Releases: Witek902/Caissa
Caissa v1.24
A small, incremental release: gaining Elo at this level is getting harder without a new architecture and much more compute. The new version focuses on new nets, search cleanups, and the first proper SMP tuning, with especially nice gains in DFRC.
Changes
Evaluation
- New neural net trained on 17B positions
- Added a castling-rights bonus for FRC/DFRC, combining well with the new nets for larger gains there than in regular chess.
- Removed KRvKR and KQvKQ specialty code (was causing low-time blunders).
Search & TT
- Store eval in TT as early as possible in QSearch.
- In PV nodes, skip QSearch on the TT move (idea by Viz from Stockfish).
- Increased NMP start depth (more conservative at shallow depth).
- Added a recapture extension.
- Increased the βimprovingβ factor in RFP.
- Simplified move ordering and eval adjustment code paths.
- TT now updates the move field even when the entry is not overwritten.
- Removed current-move reporting from the search output.
- First dedicated multithreaded tuning (β31k games, 20+0.2, 8 threads), giving about +5 Elo on 4 threads.
Time management & SMP
- Tweak with the biggest gain in high-increment games (β+4 Elo).
Progression test
SMP LTC (20+0.2, 4 threads)
Elo | 17.33 +- 3.96 (95%)
Conf | 20.0+0.20s Threads=4 Hash=128MB
Games | N: 6964 W: 1758 L: 1411 D: 3795
Penta | [5, 639, 1847, 986, 5]
https://furybench.com/test/3969/
LTC (60+0.6)
Elo | 8.84 +- 2.38 (95%)
Conf | 60.0+0.60s Threads=1 Hash=128MB
Games | N: 20010 W: 4835 L: 4326 D: 10849
Penta | [19, 2133, 5185, 2656, 12]
https://furybench.com/test/3935/
DFRC LTC (60+0.6)
Elo | 10.33 +- 2.17 (95%)
Conf | 60.0+0.60s Threads=1 Hash=128MB
Games | N: 17118 W: 2595 L: 2086 D: 12437
Penta | [28, 1110, 5792, 1583, 46]
Caissa v1.23
A smaller, focused update.
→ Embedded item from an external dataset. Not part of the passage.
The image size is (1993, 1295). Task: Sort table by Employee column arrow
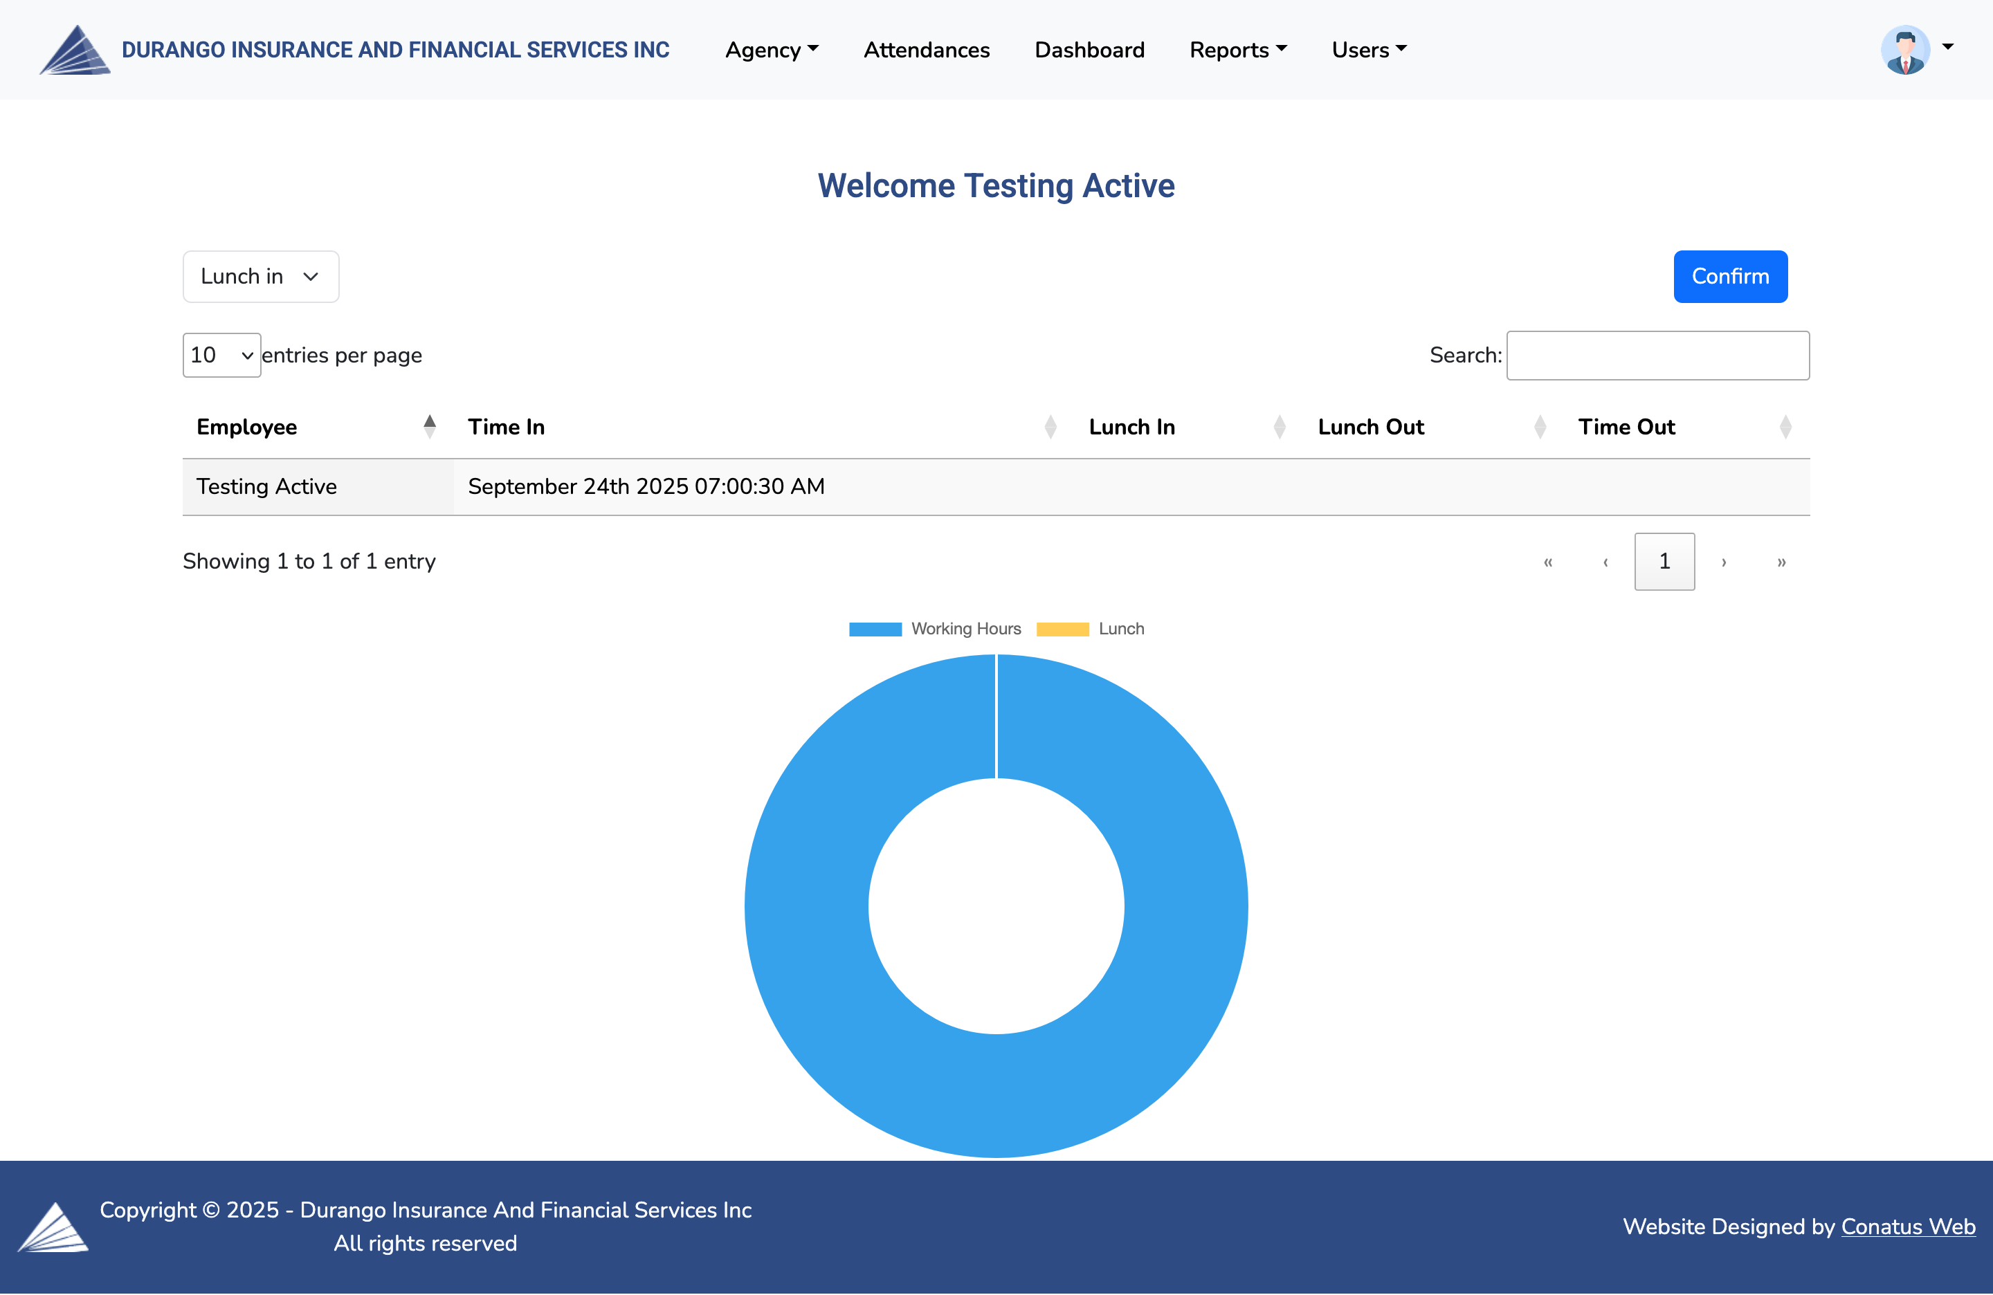tap(430, 427)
At this level gains are hard to come by and my dev time is limited, but 1.23 still squeezes out steady Elo at both STC and LTC, plus a big leap in a quirky βqueens-onlyβ test.
Changes
- Evaluation
- New neural net.
- Simplify Evaluate: leaner piece/phase accounting; removed the old castling-rights bonus.
- Search
- Simplify extensions.
- Fix SkipQuiets so quiets are truly skipped.
- Simplify TT alpha cutoffs.
- Use uint8 for TT entry depth (avoids signed wrap; widens depth range) and adjust a static-eval TT write.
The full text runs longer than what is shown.